By Mary Woolsey
The leader at Evergreen Outreach this week was the Rev James Fackler, who said that he came to EO by dog sled on Monday.
“On a day like today, when one spits, it turns to ice cubes," Fackler said. "Probably everyone wanted to sleep in this morning; that would be better than sleeping out in this kind of weather, but we came to EO to have a good time.
"Judy Varga and Randy Schukar will keep us swinging.”
When Donna Smith finished playing the piano, Fackler led the “Welcome" and "EO” songs.
He introduced new visitors: Tray Stokes from Paris and Dave Rochkes, who was new last week. Another visitor was Judy Cline, who came to hear Judy Varga and Randy Schukar sing. Judy Cline’s husband, Charles, and Judy Varga had worked together.
The birthday song was sung for Patricia Pence (16), Susanne Schumacker (11), Margaret Rogers (13), and Bob Jones (16).
Fackler asked if we knew “The Twelve Days of Christmas.” He said that it was more than just a Christmas song.
He showed us a rosary, and said that when he touches each bead it reminds him of certain things. The first bead reminds him of an angel, the second bead means Elizabeth and Mary. The third bead reminds him of the manger and all the animals, etc.
There is one Christmas carol that has always baffled us.
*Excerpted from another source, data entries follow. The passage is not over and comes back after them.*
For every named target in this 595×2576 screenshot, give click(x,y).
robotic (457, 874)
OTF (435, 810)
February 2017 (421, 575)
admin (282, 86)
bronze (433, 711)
What in the world do leaping lords, French hens and, especially, the partridge who won’t come out of the pear tree have to do with Christmas?
From 1558 until 1829, Roman Catholics in England were not permitted to practice their faith openly. Someone during that time wrote this carol as a catechism song for young Catholics. It has two levels of meaning: the surface meaning and a hidden meaning known only to members of the church. Each element in the carol was a code word for a religious reality, which the children could remember.
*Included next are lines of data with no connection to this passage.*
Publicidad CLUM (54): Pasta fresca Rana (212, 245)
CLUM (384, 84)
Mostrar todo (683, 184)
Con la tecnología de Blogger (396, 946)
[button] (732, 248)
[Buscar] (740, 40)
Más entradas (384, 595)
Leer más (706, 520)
1. The partridge in a pear tree was Jesus Christ.
2. Two turtle doves were the Old Testament and the New Testament.
3. Three French hens stood for faith, hope and love.
4. The four calling birds were the four Gospels of Matthew, Mark, Luke and John.
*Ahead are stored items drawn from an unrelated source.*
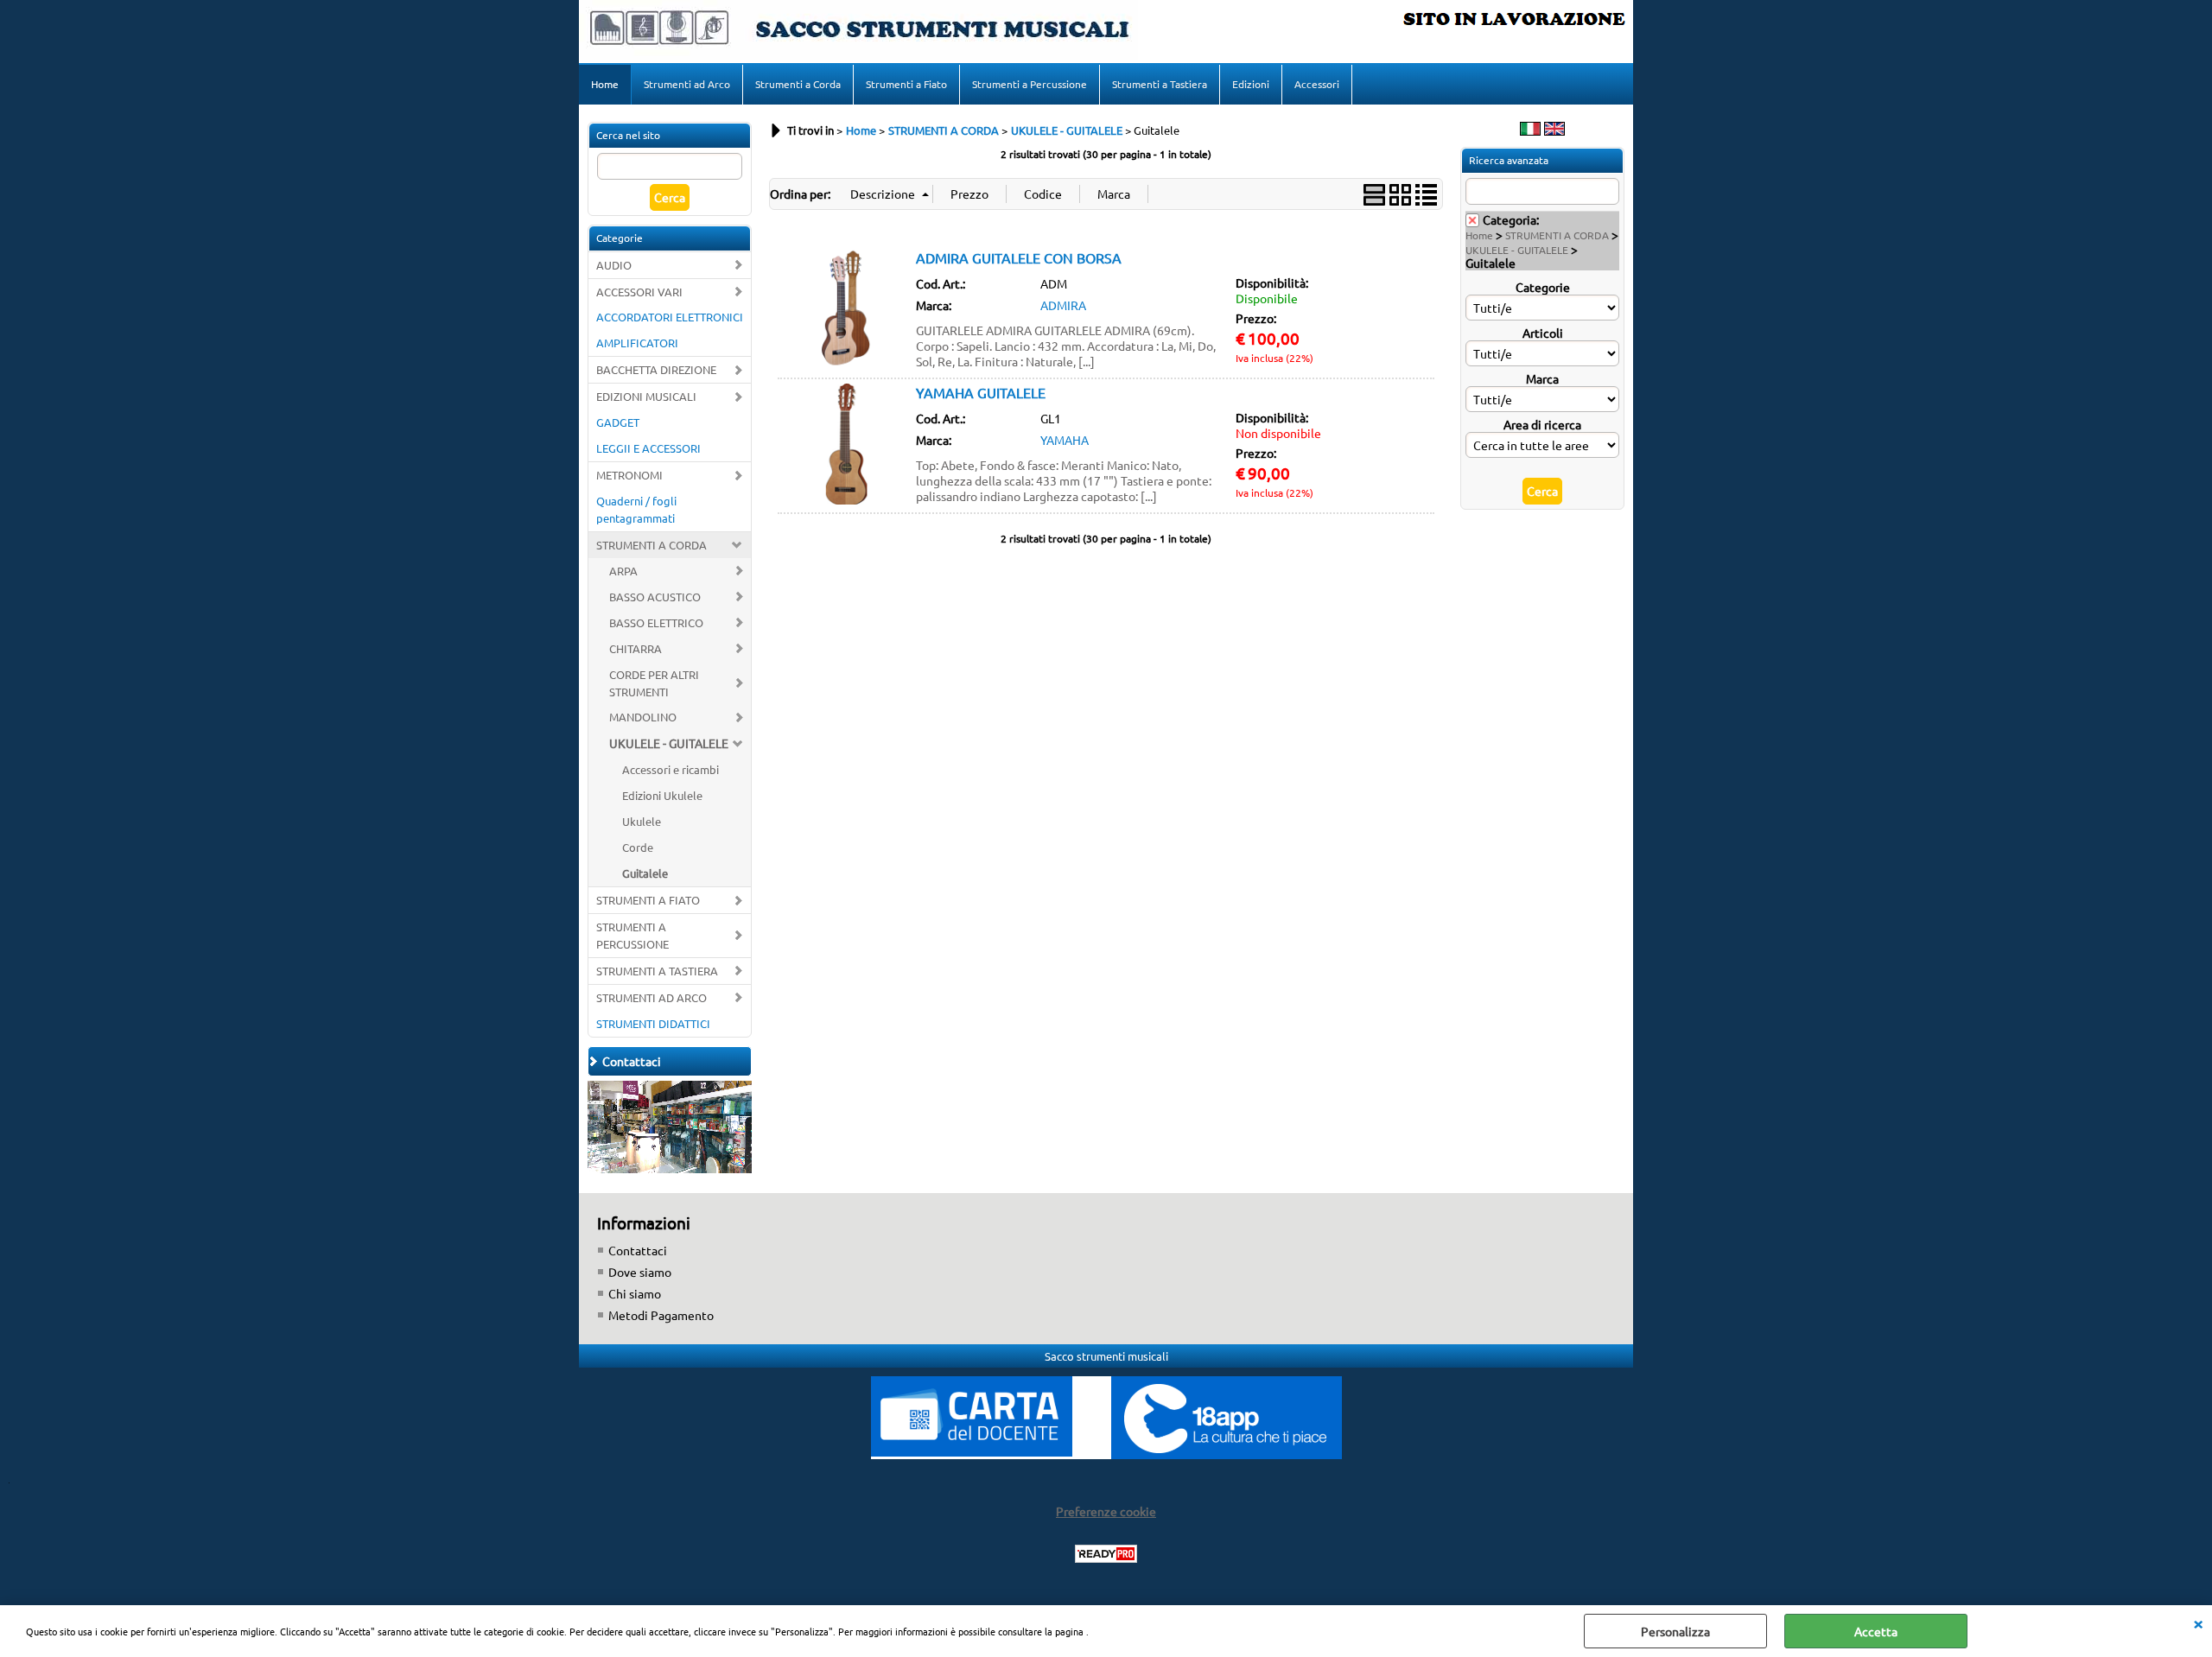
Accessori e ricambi (670, 769)
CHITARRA (635, 648)
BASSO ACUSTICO (655, 596)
5. The five golden rings recalled the Torah or law contained in the first five books of the Old Testament: Genesis, Exodus, Leviticus, Numbers and Deuteronomy.
6. The six geese a-laying stood for the six days of creation.
7. Seven swans a-swimming represented the sevenfold gifts of the Holy Spirit: prophesy, serving, teaching, exhortation, contribution, leadership and mercy.
8. The eight maids a-milking were the eight beatitudes.
9. Nine ladies dancing were the nine fruits of the Holy Spirit: love, joy, peace, patience, kindness, goodness, faithfulness, gentleness and self control.
10. The 10 lords a-leaping were the Ten Commandments.
11. The 11 pipers piping stood for the 11 faithful disciples.
12. The 12 drummers drumming symbolized the 12 points of belief in the Apostles’ Creed.
We will probably never think of the “Twelve Days of Christmas” in the same way.
Fackler closed with prayer, praying that each of us would be faithful witnesses.
Fackler's last joke for the day: A 98-year-old man was asked why he had lived so long. The man said that he had lived so long so that he could get back at his kids.
Judy and Randy began their entertainment, with Judy singing “How Great Thou Art” and Randy singing “Ring of Fire.”
Judy reminded us that Phyllis Rames was instrumental in the success of Evergreen Outreach. She sang “You Are So Beautiful To Me” while Judy’s husband, Bob, and Phyllis danced together. Judy also thanked the many volunteers.
Many other songs followed: “Elvira,” “Hey, Good Looking,” "You’re Lookin’ At Country,” "Coal Miner’s Daughter,” “You Ain’t Woman Enough to Take My Man” and a duet by Judy and Eleanor McNutt, “Help Me Make It Through the Night.”
Randy sang two songs: “You Were Always on My Mind” and “Over in the Glory Land.”
Thank you, Judy and Randy.
Shirley Locke and Peggy Lippold won two games of pinochle, while Joyce Mueller and Ruth Ann Scott won one.
It was a lovely hour of fun, dancing, singing, jokes and devotions. Smiles were abundant, and many people extended friendly greetings to each other.
Fackler dismissed the gathering with “God Be With You Until We Meet Again.”
He said he had 15 grandchildren, more girls than boys, and the latest one is Elliott Ama Magdalene, a beautiful girl.
There will be no Evergreen Outreach on the 17th because of the Martin Luther King holiday. We will meet again on the 24th, with Softfire. See you then!